The Idea of Ukraine

It’s not only Ukraine as a place, as cities, villages, fields and buildings that I don’t want to see destroyed. I’m also deeply attached to the idea of Ukraine. To what Ukraine was starting to become in the past 8 years.

A real nation that was going to show the world that the nation-state is not dead.

A country that happily, openly and very loudly embraced and celebrated the Western Civilization even when the Western Civilization seemed eager to undo itself and drown in a sea of stupid, idiotic guilt.

Democracy without wokeness and socialism.

A sense of humor that the West painfully needs.

A desire to take pride in resilience and strength and not in snowflakery and mental issues.

Love of history without self-flagellation.

A real free press.

It was a long and bumpy road with a million setbacks like everything worth anything in life. But it was starting to happen. I had left Ukraine in 1998 because I didn’t believe this was going to happen in my lifetime. I didn’t think Ukrainians were going to abandon the USSR and shake off its totalitarian torpor.

But then they did.

Seeing the results of the painful, hard reforms being bombed to the ground hurts. The reforms aren’t vague conversations. I’m talking about buildings, roads, schools, bridges, factories, businesses, restaurants, stores. All that was built in recent years. The reforms were tangible, physical, you could see them and touch them. And now it’s all rubble and dust.

All of those buildings, hospitals, schools, and roads were the reason why Russians got rabid and invaded. You know which city stood out in terms of the reforms? Which city had experienced a miraculous transformation before the war? It was so amazing that I saw articles about it in the foreign press. Want to know the city’s name? It’s Mariupol. And look what the Russian envy and hatred did to it.

The Ukrainian flag my Russian husband put up on our house

Turkey Candle

For a little comic relief, here’s a true story from yesterday.

I was giving Klara her bath and lit a scented candle for her. The scent is Sicilian lemon.

“I love this candle!” Klara exclaimed. “It smells like turkey!”

“Why turkey??” I asked, not getting the connection.

Turns out that she was reacting to the smoke from a lit match I used to light the candle. The last time she smelled the smoke from a match was in November when we did a barbecue. And what kind of meat did we use?

Yep. Turkey.

Canceling Dostoyevsky

Here’s another point I want to make amidst the flurry of scandalized stories about the cancellation of a Dostoyevsky course somewhere.

First of all, I’m completely and unequivocally opposed to canceling the Dostoyevsky course. It’s wrong, it’s stupid. Dostoyevsky, like few others, warned about Russian besovshina. We all need to read more Dostoyevsky, Lermontov, Chekhov, and Gogol, not less.

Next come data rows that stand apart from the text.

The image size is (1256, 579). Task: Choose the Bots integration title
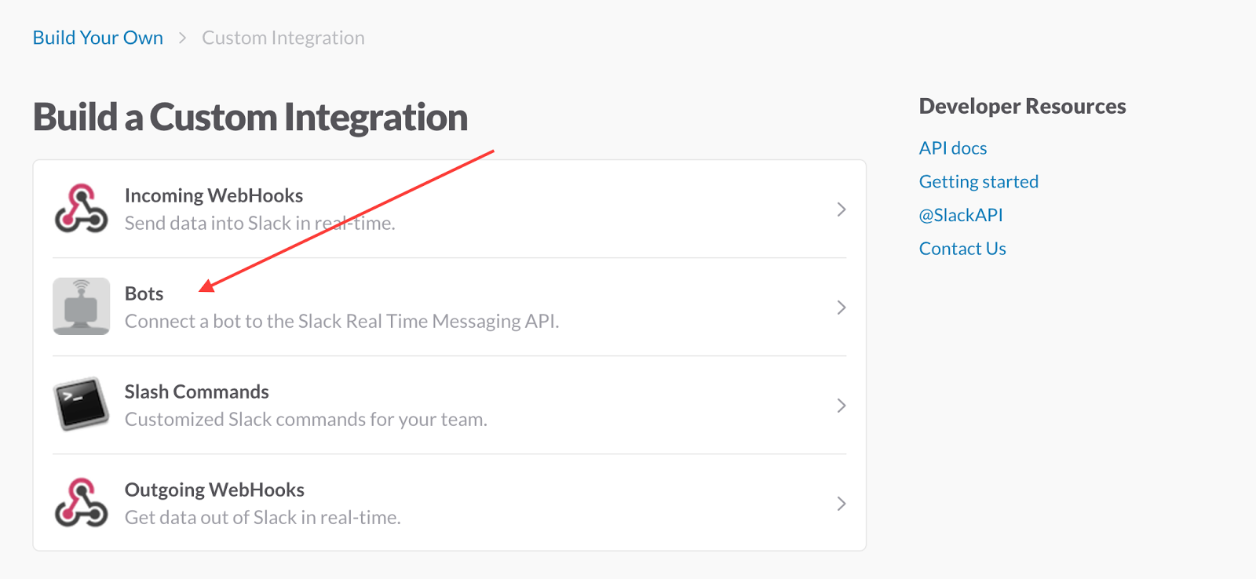[144, 293]
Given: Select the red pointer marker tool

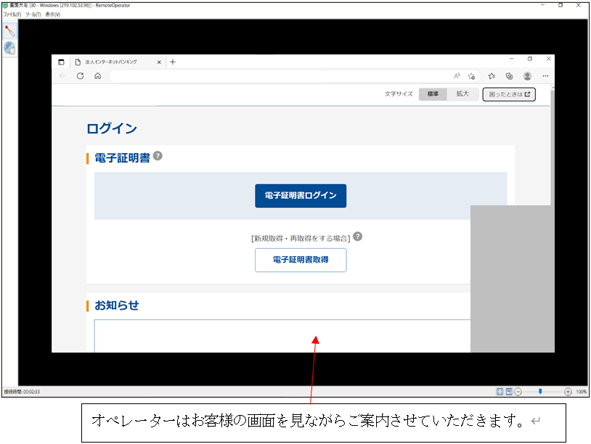Looking at the screenshot, I should point(9,32).
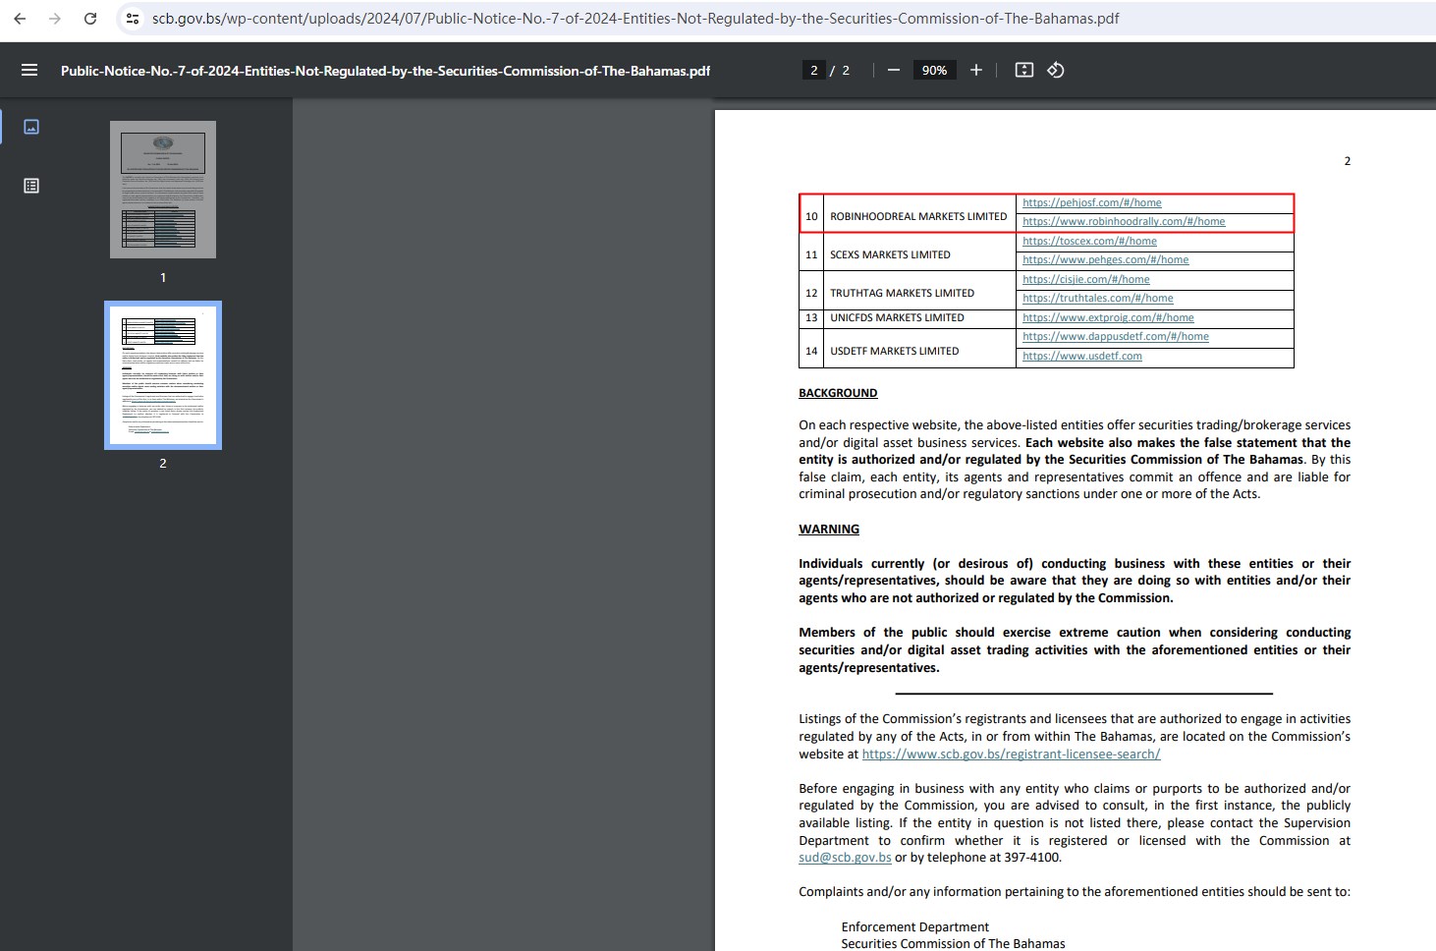Viewport: 1436px width, 951px height.
Task: Zoom out with the minus button
Action: click(893, 71)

Are you aware, however, that these courses are extremely rare? Do you know how many departments and programs of Russian or Slavic Studies have been closed in North America in the past couple of decades? The answer is, almost all of them. Most Dostoyevsky courses won’t be cancelled because they were never offered in the first place. My university, for instance, had a Russian program. It doesn’t exist anymore, and I’m trying to revive at least a little bit of it.

I hope we all understand that the closure of almost all Russian programs across North America (I don’t know how things stand in Europe and welcome clarification) was completely ideological. So the excuse that it’s shocking now because it’s ideological but wasn’t shocking 10 years ago doesn’t fly. We are now in a situation where people who understand the Russian-speaking regions are urgently needed but they don’t exist. As a result, there are tons of utterly inane commentary from unqualified people. At my university, we are organizing a roundtable on the war in Ukraine, and none of the speakers will be actual specialists. There’s funding for speakers, etc. But the speakers don’t exist.

I hope that instead of vapid bleating about a single course – which, once again, absolutely should not be cancelled – we talk about the larger picture in which the very existence of such a course is an anomaly. It’s easy to destroy these programs bit it’s extremely hard to rebuild them. There’s simply nobody to hire anymore to teach in them, let alone to do research. And the same thing is happening with German, Italian, and French programs throughout North America. They are simply being killed off.